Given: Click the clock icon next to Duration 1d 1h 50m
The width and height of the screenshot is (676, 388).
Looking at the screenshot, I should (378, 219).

----------

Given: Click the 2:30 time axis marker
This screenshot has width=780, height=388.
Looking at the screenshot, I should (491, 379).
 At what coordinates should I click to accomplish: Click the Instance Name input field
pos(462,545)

----------

● Task to complete
Express the entries in the stretch from the line containing "Given: Click the clock" through the line containing "Looking at the screenshot, I should (378, 219)." as a two-column CSV with the header input,output. Give one row per entry, with its text and its answer each in a single quoted field and line breaks replaced by spaces.

● Output for this exercise
input,output
"Given: Click the clock icon next to Duration 1d 1h 50m The width and height of the screenshot is (676, 388).","Looking at the screenshot, I should (378, 219)."